Objectives: This systematic review evaluates the clinical utility and prognostic value of NGS for MRD detection in ALL, comparing its performance with conventional methods and exploring its potential role in therapeutic guidance.

Methods: A comprehensive literature search was conducted across PubMed and Web of Science following PRISMA guidelines. Studies were included if they assessed MRD using NGS in ALL patients and provided data on sensitivity and prognostic value. Comparative analyses with MFC or qRT-PCR were considered. Data on end-of-induction MRD values, event-free survival (EFS), and overall survival (OS) were extracted.

Results: Thirteen studies met the inclusion criteria. NGS demonstrated superior sensitivity in detecting MRD-positive cases compared to MFC in patients classified as MRD-negative. Higher correlation was observed in MRD-positive cases than in MRD-negative cases. NGS-based MRD stratification correlated strongly with clinical outcomes, with patients achieving NGS-MRD negativity exhibiting superior EFS and OS rates. Additionally, NGS was highly predictive of relapse following hematopoietic stem cell transplantation and CAR-T cell therapy. The IGH rearrangements as the primary marker in NGS panels has demonstrated good prognostic value in B-ALL.

Conclusion: NGS represents a transformative tool for MRD monitoring in ALL, offering enhanced sensitivity and prognostic accuracy. Challenges such as high costs, complex bioinformatics analysis and the need for standardization remain. While its integration into clinical practice holds significant promise, further research is needed to establish standardized protocols, cost-effectiveness, and its optimal role in treatment decision-making. The combination of NGS with MFC may provide complementary advantages.

1 Introduction

Acute lymphoblastic leukemia (ALL) is the most common type of cancer in children, with a peak prevalence between the ages of 2 and 5 years and a male predominance.
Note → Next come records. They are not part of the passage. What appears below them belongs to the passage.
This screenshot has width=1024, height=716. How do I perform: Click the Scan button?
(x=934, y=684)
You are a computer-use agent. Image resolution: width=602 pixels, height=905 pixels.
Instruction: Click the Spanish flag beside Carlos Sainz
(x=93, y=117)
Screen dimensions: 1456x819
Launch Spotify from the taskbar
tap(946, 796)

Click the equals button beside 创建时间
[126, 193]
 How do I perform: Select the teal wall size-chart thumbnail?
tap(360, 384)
Overall survival in this disease has improved dramatically over the last 40 years, reaching over 90% in the pediatric population. In adults, ALL is not a commonly found cancer, accounting for less than 1% of all cancers (1). Its long-term survival rate is inferior than in children, being one of the most challenging cancers in adults. The significant increase in ALL survival rates is due to the introduction of patient risk stratification based on prognostic factors, which allowed for the adjustment of treatment intensity and duration according to each patient’s individual characteristics (2–4). In pediatric patients, the most common genetic abnormalities are high hyperdiploidy (>50 chromosomes) and ETV6::RUNX1 fusion gene. Both of them offer a favorable prognosis and are included in the stratification process (5, 6). Multiple other genetic mutations and chromosomal abnormalities are recognized as key prognostic indicators for high-risk disease, such as hypodiploidy, KMT2A rearrangements, TCF3::HLF fusion, and BCR::ABL1 positive ALL (6). Despite significant advancements in treatment protocols, relapse remains a major obstacle to improving long-term survival outcomes.
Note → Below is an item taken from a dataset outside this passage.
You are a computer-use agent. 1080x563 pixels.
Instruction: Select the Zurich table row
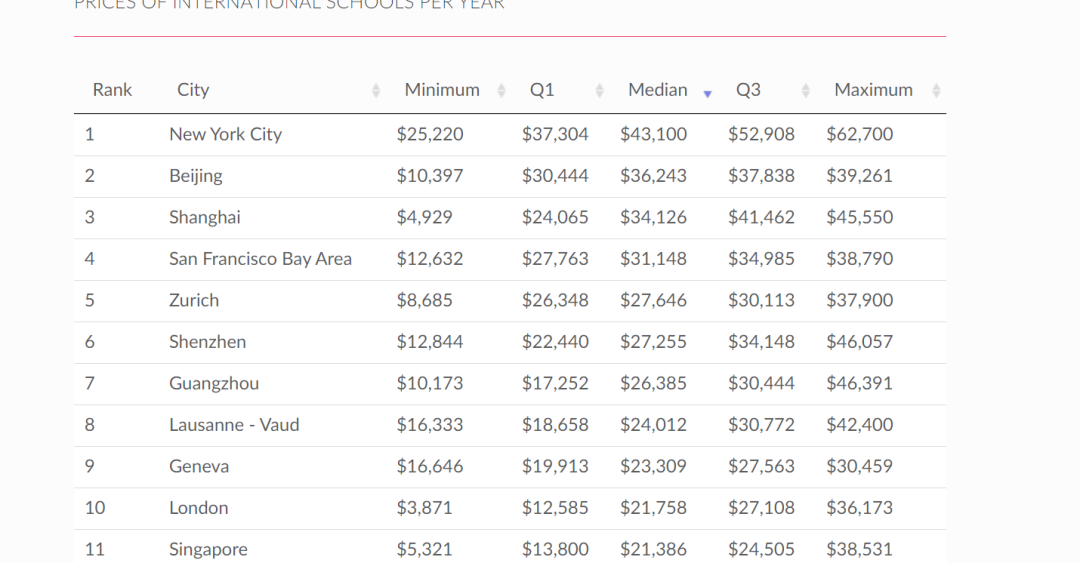pos(194,300)
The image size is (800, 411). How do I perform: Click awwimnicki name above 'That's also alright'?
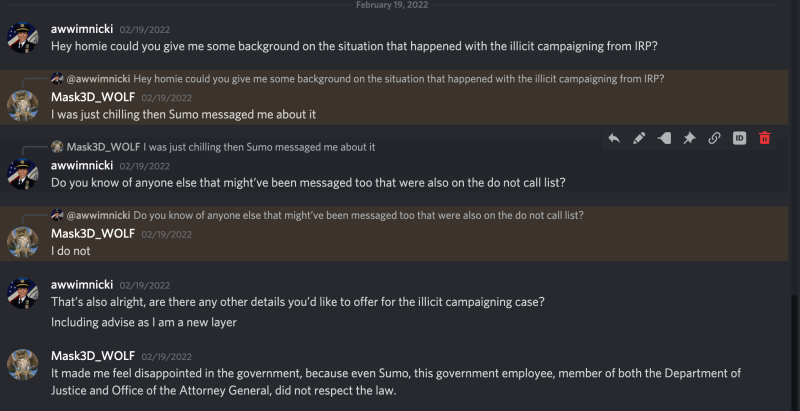point(82,285)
Minimal residual disease (MRD), defined as the presence of leukemic cells below the detection threshold of conventional testing methods, is a critical prognostic marker in ALL. The early response to induction chemotherapy is the most important independent prognostic factor in ALL (7, 8). Traditionally, multiparametric flow cytometry (MFC) and real-time quantitative polymerase chain reaction (qRT-PCR) are the gold standards for MRD detection, offering a high degree of sensitivity (10^-4) and specificity. However, these techniques have limitations (Table 1). qRT-PCR for receptor gene rearrangements is a laborious, time consuming method. The analyzing and primer selection can take up to 3–4 weeks. Moreover, a large amount of DNA is required at diagnosis and changes in the initial clone or the emergence of new clones during treatment can lead to false-negative results. The detection of fusion gene transcripts using qRT-PCR has limited applicability, as over 50% of cases do not have detectable fusion genes of those tested standardly at diagnosis. While it offers the advantage of being stable throughout treatment and requires only a single set of primers, its accuracy is affected by variability in the number of RNA transcripts per leukemic cell, both among different patients and within the same clone (9). MFC has proven to be a valuable tool for monitoring MRD in ALL. It is a fast and widely applicable technique, capable of being used in all cases. However, it does come with several limitations. One major issue is its reliance on the skill and experience of the technicians and analysts. Additionally, antigen expression can shift during treatment, making it harder to detect leukemic clones. Furthermore, emerging immunotherapeutic strategies, such as cellular therapies and monoclonal antibodies targeting antigens like CD19 (Blinatumomab) or CD22 (Inotuzumab ozogamicin), present new challenges for accurately identifying specific leukemic clones using MFC (10).

Table 1

Table 1. Advantages and disadvantages of current methods for measuring minimal residual disease.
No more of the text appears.